Superior Tribunal Militar Foto: Reprodução/Ascom/STM
O Superior Tribunal Militar (STM) jamais retirou a patente de oficiais que ocupam o topo da hierarquia das Forças Armadas generais, brigadeiros e almirantes. O dado ganha relevância diante da possibilidade de que integrantes da cúpula militar se tornem alvo de representações após o encerramento do processo sobre a tentativa de ruptura institucional, concluído nesta semana no Supremo Tribunal Federal (STF).
Segundo informações da própria Corte, 81 oficiais tiveram as patentes cassadas nos últimos oito anos, após 94 representações por “indignidade ou incompatibilidade com o oficialato”. A taxa de condenação chega a 86%, com uma média de 11 casos julgados por ano.
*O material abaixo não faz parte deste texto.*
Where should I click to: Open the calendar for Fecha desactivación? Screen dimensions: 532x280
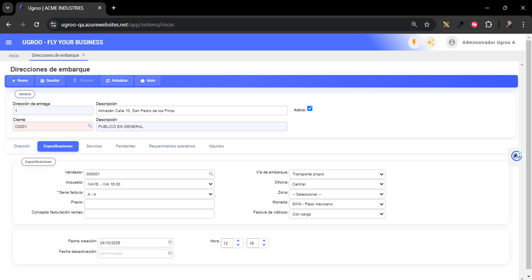pyautogui.click(x=170, y=253)
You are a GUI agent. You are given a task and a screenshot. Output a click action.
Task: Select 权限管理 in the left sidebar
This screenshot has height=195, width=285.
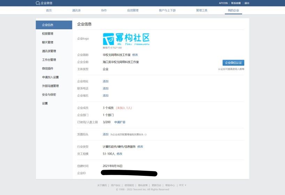coord(48,34)
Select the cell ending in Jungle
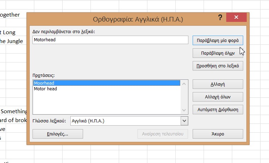The width and height of the screenshot is (269, 163). click(x=12, y=41)
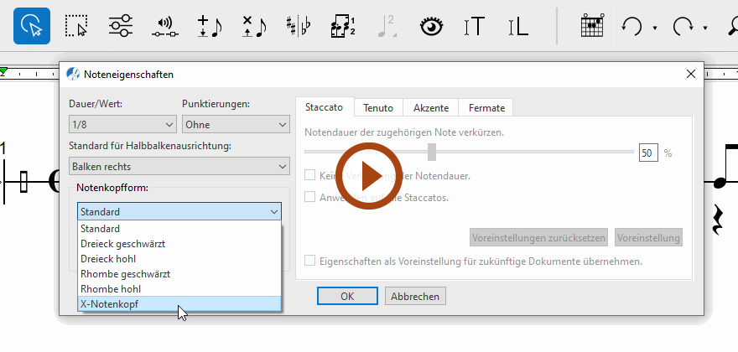Click the note duration slider handle
The width and height of the screenshot is (738, 352).
[x=432, y=152]
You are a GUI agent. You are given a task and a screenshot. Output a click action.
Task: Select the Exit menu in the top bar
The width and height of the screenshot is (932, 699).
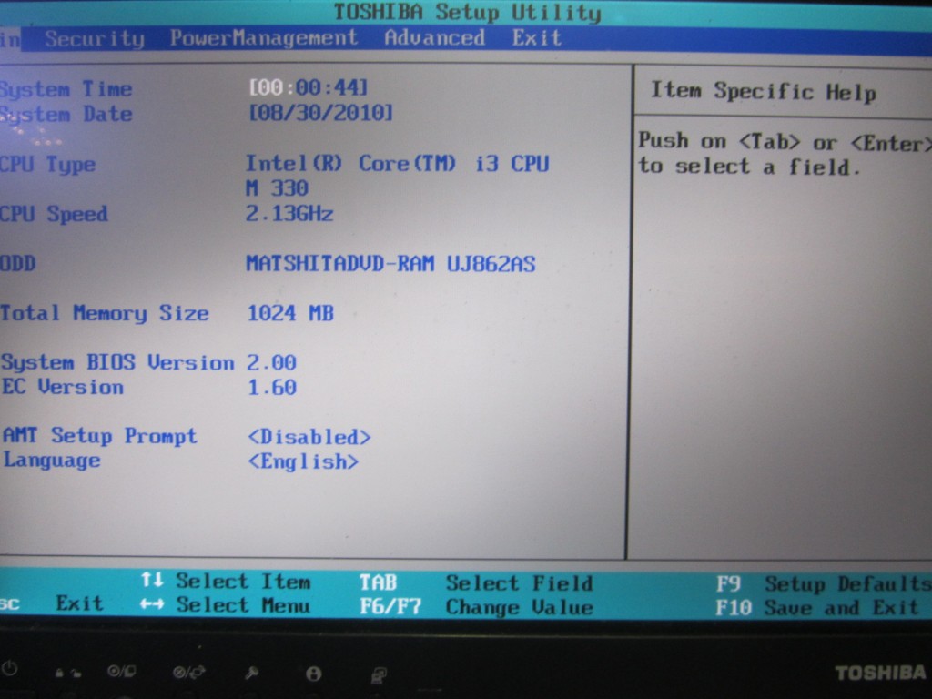(536, 38)
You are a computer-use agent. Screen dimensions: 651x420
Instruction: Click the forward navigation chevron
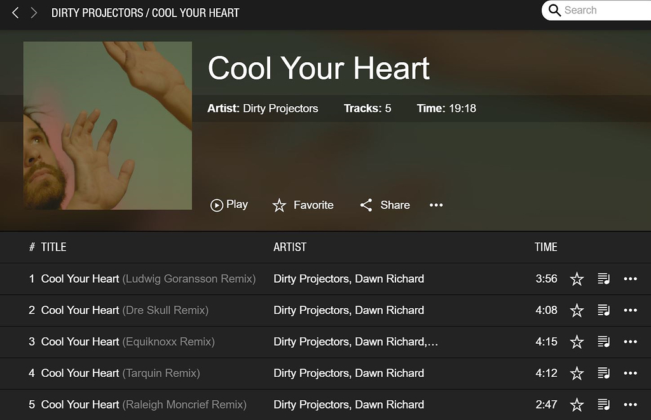coord(34,12)
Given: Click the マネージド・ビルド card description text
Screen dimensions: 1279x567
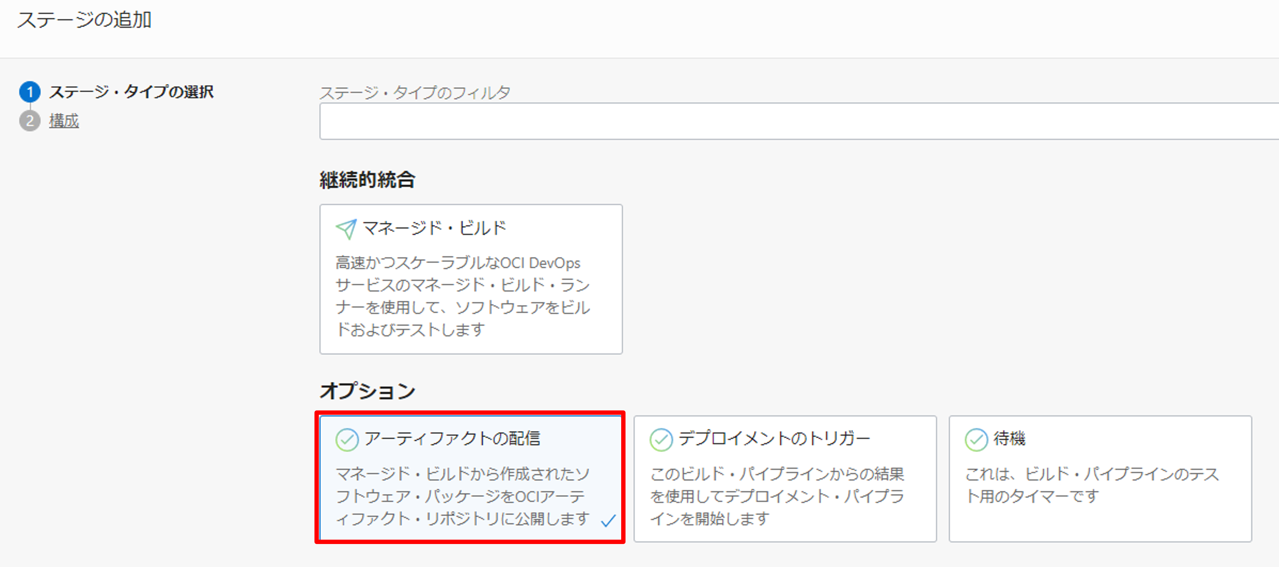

Essas representações têm natureza administrativa e podem resultar na perda de salário, aposentadoria, benefícios militares e até do direito a permanecer detido em unidade das Forças Armadas. Esse é o tipo de procedimento que poderá alcançar o ex-presidente Jair Bolsonaro e os generais Braga Netto, Augusto Heleno e Paulo Sérgio, além do almirante Almir Garnier, caso o Ministério Público Militar (MPM) acione o STM.
O STM recebeu nesta quarta-feira a comunicação oficial do fim do julgamento no STF, o que autoriza eventual abertura de processos administrativos contra os acusados. No entanto, qualquer análise deve ficar para o próximo ano, já que o Judiciário entra em recesso a partir de 19 de dezembro.
Entre os processos analisados desde 2018, a maior parte envolve oficiais do Exército (62 casos). Aeronáutica e Marinha empatam, com 16 casos cada.
Mesmo com a quantidade expressiva de julgamentos, não há registros de cassação por crimes contra as instituições democráticas. Os motivos mais frequentes envolvem desvio de recursos, mau uso de bens militares e situações de indisciplina.
Em nota, o STM destacou que o mecanismo de perda de patente “é essencial para preservar a honorabilidade, a ética e a disciplina dos oficiais”, pilares considerados fundamentais para a hierarquia militar.
Quando um oficial perde a patente, ele passa a ser considerado “morto” para a Força, o que tradicionalmente gera pensão para familiares ou dependentes. O governo, porém, propôs o fim desse benefício no caso de “morte ficta”. A mudança está em análise no Congresso.
2025 (até 26/11): 14 casos*
2024: 17 casos
2023: 11 casos
2022: 11 casos
2021: 18 casos
2020: 8 casos
2019: 8 casos
2018: 6 casos
*Três desses 14 casos já estão com maioria formada pela condenação.